PRESIDENT Jacob Zuma will be subjected to South Africa’s rule of law without fear, favour or prejudice over corruption, says ANC president Cyril Ramaphosa.
And Ramaphosa says South Africa was captured by corrupt elements and people who purported to be close to the President who have been doing bad things by getting into government institutions.
Featuring on BBC’s Hardtalk television programme, Ramaphosa, who was asked if he would pardon President Zuma should he be prosecuted for corruption, said whatever would need to be done with Zuma would have to be done following the due process of the law.
“We have the rule of law in our country and people always want to see justice done without fear, without favour, without prejudice…we will follow the process that anyone who is a South African will be subjected to,” Ramaphosa said. “And when we engage with President Jacob Zuma, we obviously point out the challenges that lie ahead.”
He said he was looking at various options with regards President Zuma’s fate, which should be managed very carefully since he still had 18 months to rule South Africa.

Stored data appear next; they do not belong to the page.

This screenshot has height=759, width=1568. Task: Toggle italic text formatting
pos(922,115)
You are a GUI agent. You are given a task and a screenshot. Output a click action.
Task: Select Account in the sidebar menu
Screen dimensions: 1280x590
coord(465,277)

“In this transitional period we are looking at all options, various options, many people say he should go, others say ‘no’…I think we should manage it very carefully that whatever we do, it should be in the interest of South Africans,” Ramaphosa said. “A new dawn is on the horizon, we are now involved in a new era, there is a new leadership in SA and this new leadership is just barely a month old in its position and we are dealing with this matter and obviously what everyone wants to see addressed is the tenure that Jacob Zuma still has to serve out…in these 18 months obviously a lot of things can happen, but he and I have agreed to be meeting more regularly.”
Asked if President Zuma was under pressure, he said, “Obviously any normal human being would be anxious. He is feeling anxious and wants things to be handled carefully.”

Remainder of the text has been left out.